According to the Westerbork film text, which canister holds the original camera negative footage of the May 19, 1944 deportation?

__SOURCE DOCUMENT__.
-=-=-
Deportation Westerbork Film – Edition 2021

SILENT FILM

Deportation 19 May 1944 from the dutch Westerbork transit camp, filmed by the German Jewish refugee and camp prisoner Rudolf Breslauer. Shortly thereafter 20 km north in the dutch town Assen, train cars are added from the Belgian Transport XXV (25) from transit camp Kazerne Dossin (Dossin barracks) in Mechelen, and the combined transport with Jews, Sinti and Roma, including Settela Steinbach, continues to the east…to the Bergen-Belsen and Auschwitz concentration camps.

Footage (original camera negative) filmed by Rudolf Breslauer 19 May 1944 in Camp Westerbork, Netherlands.

Film edited by Michel van der Burg (film grain noise reduction | reordering footage fragments | black bar removal) using as source : the digital display edition of the 2021 restored Westerbork film compilation – courtesy of the NIOD | Nederlands Instituut voor Beeld en Geluid (Sound and Vision) – based on the newly discovered original camera negative film (canister E198). File ref: BUM20210719_01_19440519

Deportation Westerbork Film | 20210719 | Michel van der Burg | settela•com

Background

First Westerbork Film (RVD)

The full version of the Westerbork Film (RVD edition) was first published spring 2019 ( settela.com//2019/06/05 ) – 75 years after the German-Jewish camp prisoner Rudolf Werner Breslauer filmed his last scene in the Westerbork transit camp – the deportation train to Bergen-Belsen and Auschwitz, May 19, 1944 (REF 1).

That Westerbork Film – the so-called RVD edition – is a montage of raw film footage made in 1986 by the Dutch National Centre for Information (the Rijksvoorlichtingsdienst, RVD) in 4 parts (Acte 1-4). Though authentic documentary footage – all the reels of film used in the 1986 edition Westerbork Film, actually, are film copies. The fate of the camera-original film was not known.

New restored Westerbork film – 2021 edition

The renewed interest for the Westerbork Film with the Unesco Memory of the World Registration sparkled also interest at the dutch NIOD Institute for War, Holocaust and Genocide Studies in the restoration of the Westerbork Film and a new survey of all available film footage archives spring 2019 let to the discovery – by the dutch image researcher, historian, Gerard Nijssen and co-workers of the Sound and Vision institute (Beeld en Geluid) of 2 canisters with ‘camera-original’ footage.

One of these canisters contains the original camera negative footage of all known fragments of the May 19, 1944 deportation – canister E198 (labeled : Negatief origineel – Westerbork – Transport – 64 meter).
This news and a glimpse of the new high quality ‘camera-original’ footage was aired January 20, 2020 by the national dutch broadcaster NOS (REF 2).

Conservator Valentine Kuypers (Sound and Vision) on the restoration

Part of the new restored film premiered online 18 April 2021 during the Mediacafé conference ‘Westerbork, caught on film’ hosted by Valentine Kuypers (conservator, Beeld en Geluid) and Bas Kortholt (Camp Westerbork Memorial Centre).
The new 2021 Westerbork film is a compilation of the best quality footage of all unique scenes found on all archive film reels, with digital scanning and conservative restoration aiming at stabilization of the images and removal only of dust, scratches, and splices without damaging film grain. No efforts were done to correct bouncing images (a camera defect) , or sharpen the images.
-=-=-
[Dataset records]
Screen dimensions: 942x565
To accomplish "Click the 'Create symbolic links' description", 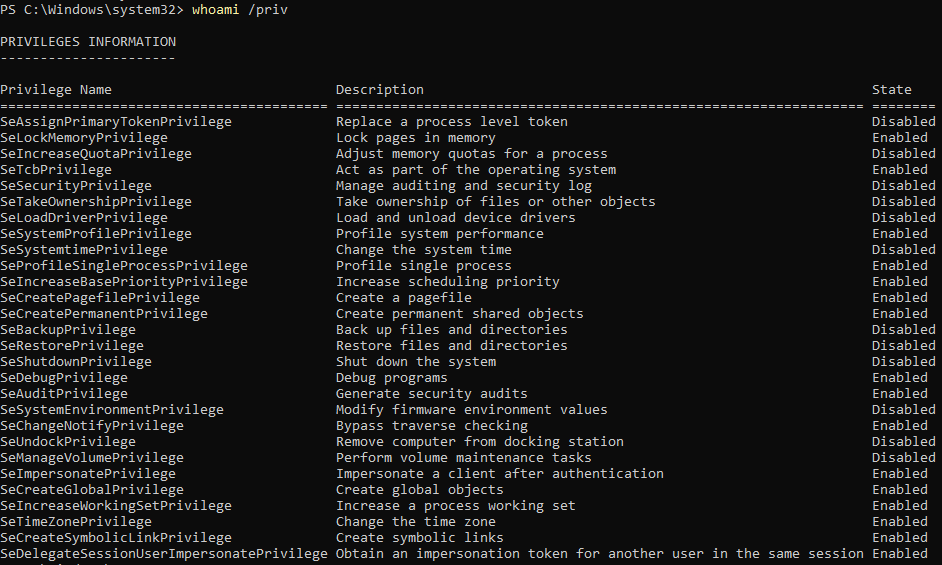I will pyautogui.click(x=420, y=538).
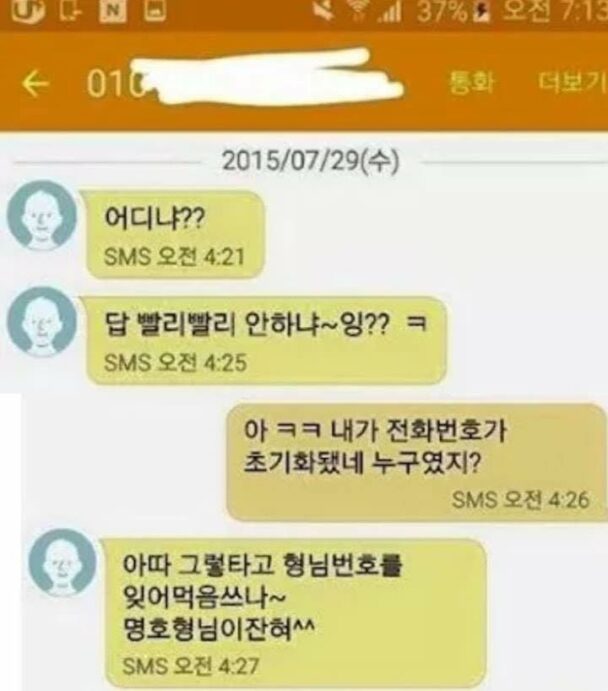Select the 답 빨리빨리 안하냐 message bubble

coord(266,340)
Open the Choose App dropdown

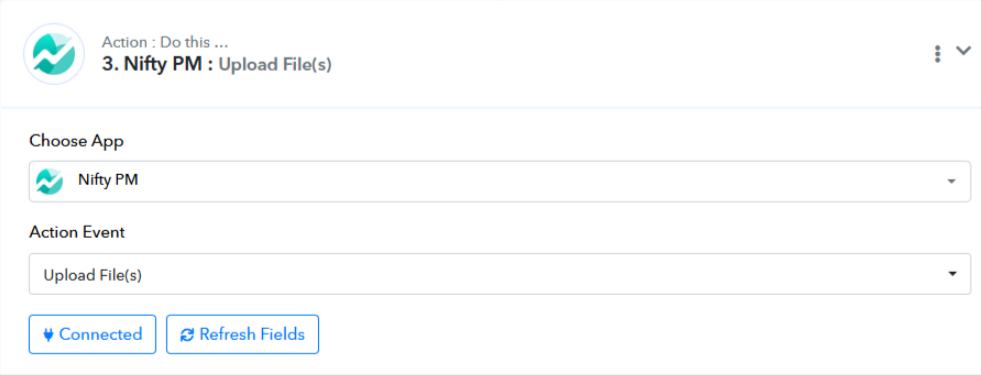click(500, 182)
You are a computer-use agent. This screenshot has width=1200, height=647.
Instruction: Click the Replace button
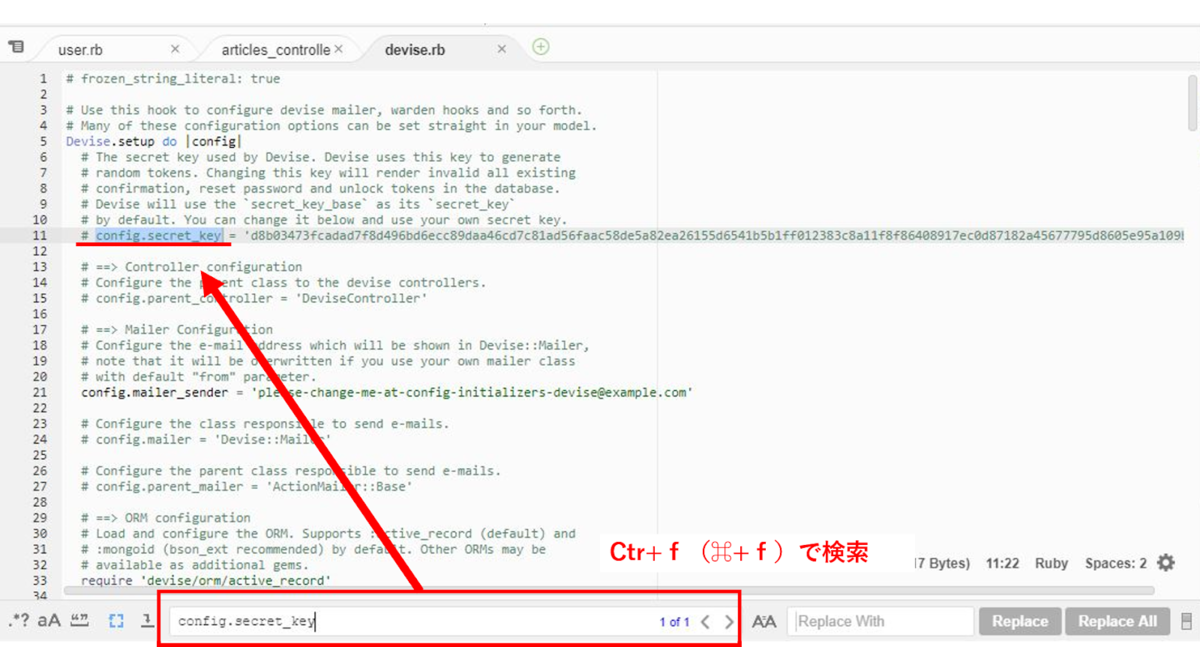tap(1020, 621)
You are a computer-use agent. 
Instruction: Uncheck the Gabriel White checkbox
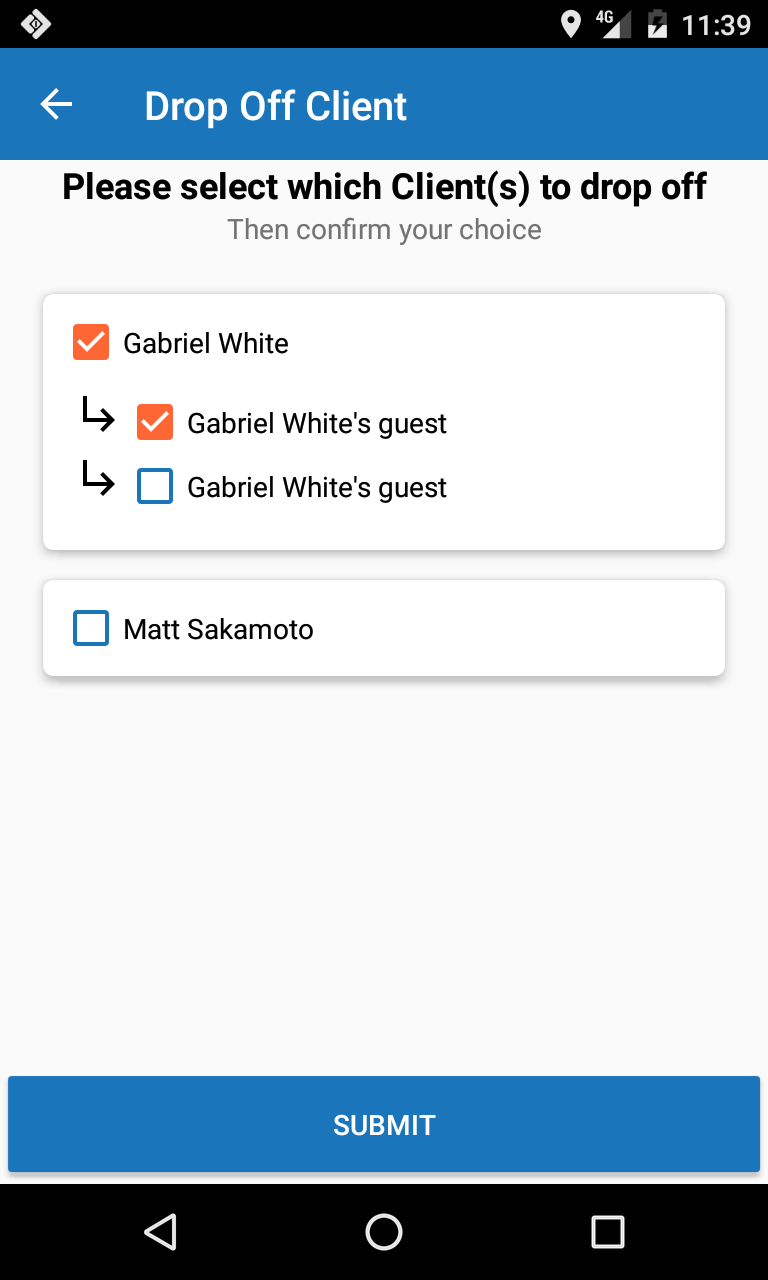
-=-=-
__ANSWER BELOW__.
Canister E198.